The matter at hand

One of the more interesting features of the GBA hardware is its ability to apply scaling and rotation to both BGs and objects. As far as BGs are concerned, the GBA can display either 2 text BGs and 1 rotation BG, or 2 rotation BGs. Rotation BGs can be displayed as an array of 8bit values. Each tile is represented by one 8bit value, and by a an 8x8 256-colour character on screen. Unlike text BG screen elements, the 8bit value for a rotation BG screen element only holds the index into character memory that identifies which character to display. That means that you can have a maximum of 256 different characters per BG, those characters must be 256-colour, and cannot be flipped horizontally or vertically.

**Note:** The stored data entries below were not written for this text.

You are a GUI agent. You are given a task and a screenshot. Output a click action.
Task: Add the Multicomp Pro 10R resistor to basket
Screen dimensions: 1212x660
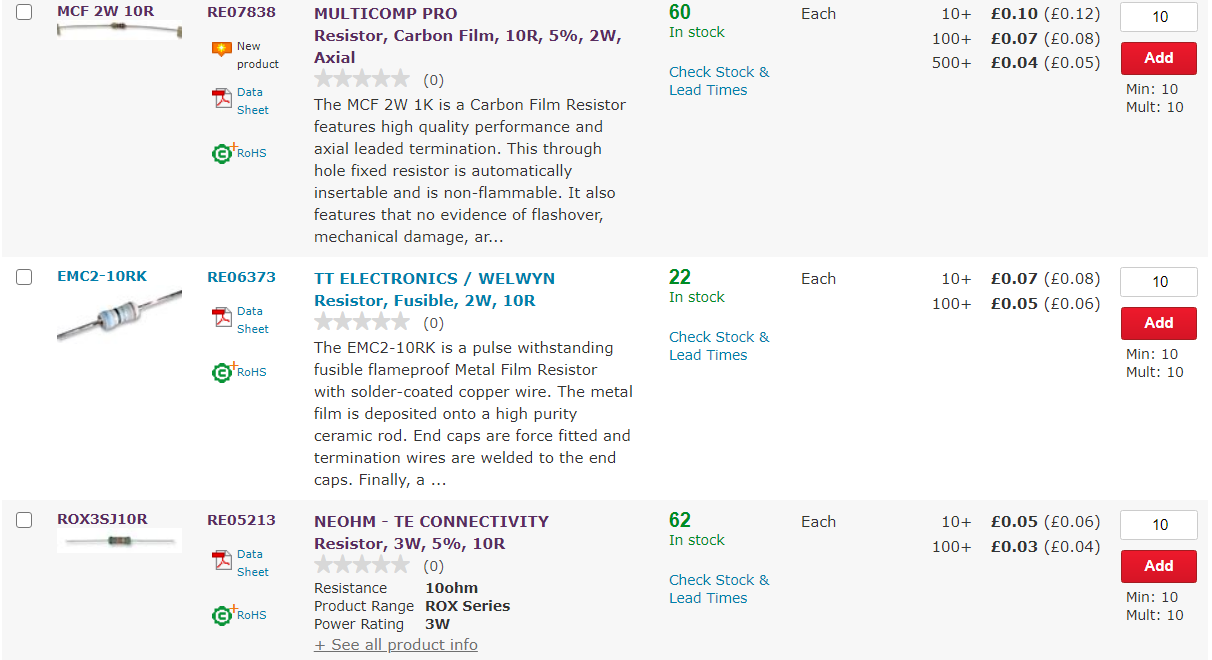1159,58
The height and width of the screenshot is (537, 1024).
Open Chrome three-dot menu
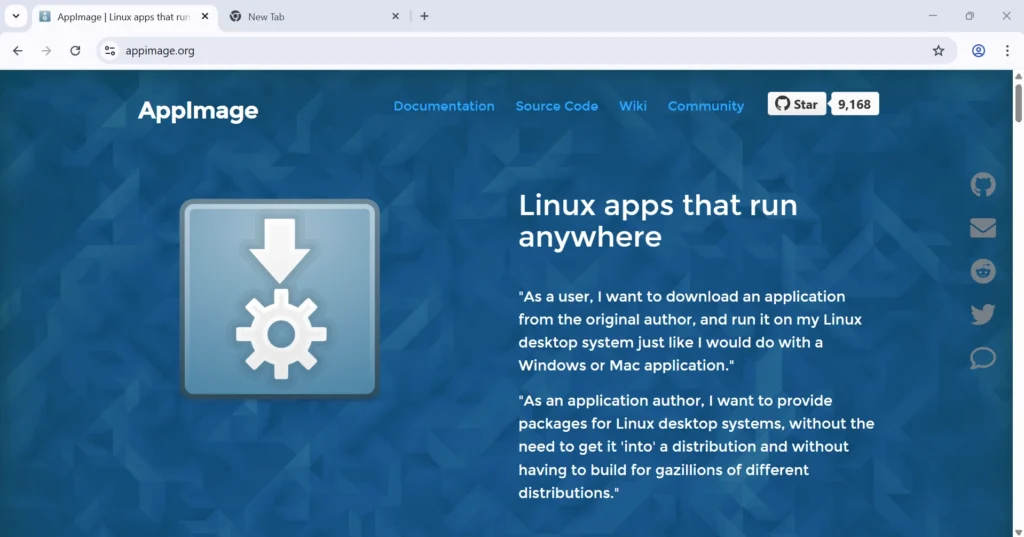point(1008,51)
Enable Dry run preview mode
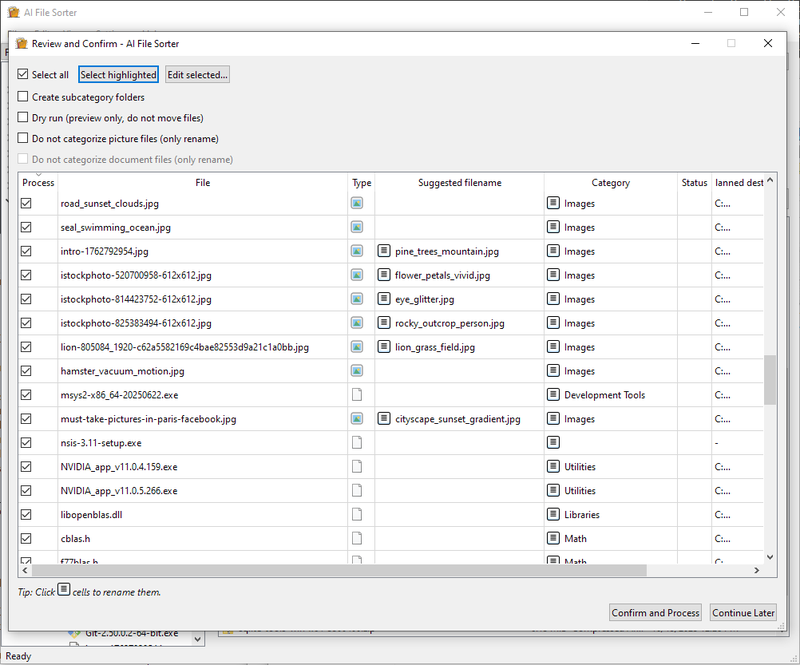This screenshot has height=665, width=800. pos(22,117)
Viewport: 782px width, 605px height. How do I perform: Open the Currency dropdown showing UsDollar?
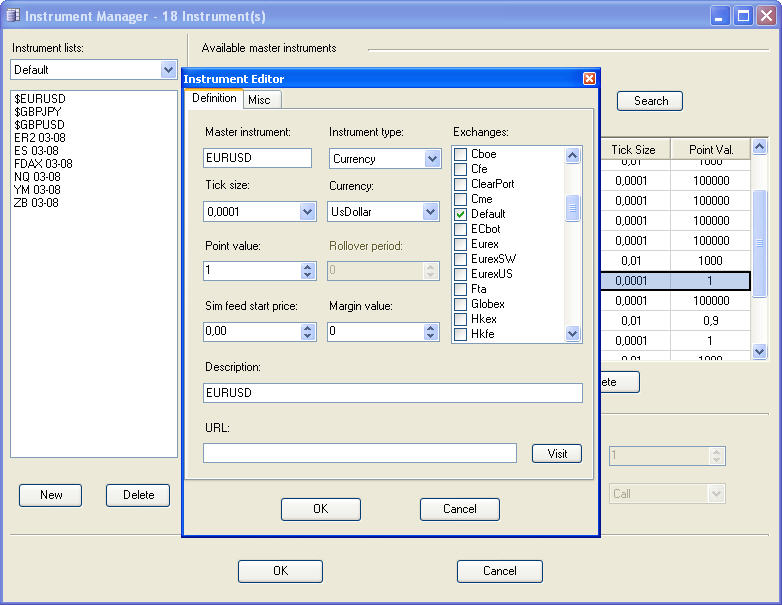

The first hurdle comes when loading your map into a screen data block. VRAM on the GBA can only be accessed as 16bit memory, not 8bit. This means that you cant simply write tile-for-tile as we did previously. Here is a revised LoadRoom() function that will correctly load text BGs and rotation BGs. It has been overhauled and will load any sort of text BG (all tile sizes and 4 and 8bit characters are supported). There is one minor issue with rotation BGs that I did not address, but will mention at the end. Also note that I've chosen to note use a temporary array this time, instead just writing directly to VRAM.

#define LOAD_AS_TEXTBG	0
#define LOAD_AS_ROTBG	1
#define LOAD_AS_4BIT	0
#define LOAD_AS_8BIT	2

void LoadRoom(const struct TUMERIC_ROOT *pRoot, u32 Room, unsigned char BGCharBlock, unsigned char ScreenDataBlock, unsigned char PalettePos, unsigned char LoadFlags)
{
	unsigned char	x, y, x2, y2, Layer;
	unsigned char	RoomCharWidth;

	if (LoadFlags & LOAD_AS_8BIT)
	{
		WAIT_VBLANK();
		LoadBGPal(pRoot->pRoomTable[Room].pRoom->pPalette);
		WAIT_VBLANK();
		LoadBGChars((unsigned short*)pRoot->pRoomTable[Room].pRoom->pCharSet, pRoot->pRoomTable[Room].pRoom->nCharacterCount * 64, BGCharBlock);
	}
	else
	{
		WAIT_VBLANK();
		LoadBGSubPal(pRoot->pRoomTable[Room].pRoom->pPalette, PalettePos);
		WAIT_VBLANK();
		LoadBGChars((unsigned short*)pRoot->pRoomTable[Room].pRoom->pCharSet, pRoot->pRoomTable[Room].pRoom->nCharacterCount * 32, BGCharBlock);
	}

The above should be self explanitory, 4bit characters are 32 bytes, 8bit characters are 64. Since the Tumeric root doesn't have any info about the bit depth of the character set, we can only let the caller of the function provide that info. The WAIT_VBLANK() macro above simply checks to see if we are in the vblank period, and if not, then waits until then. If we are it will just return, so in the above, 2 WAIT_VBLANK() calls won't wait for 2 seperate blanks, but if the first load finishes within the vblank the second will commence during that same blank.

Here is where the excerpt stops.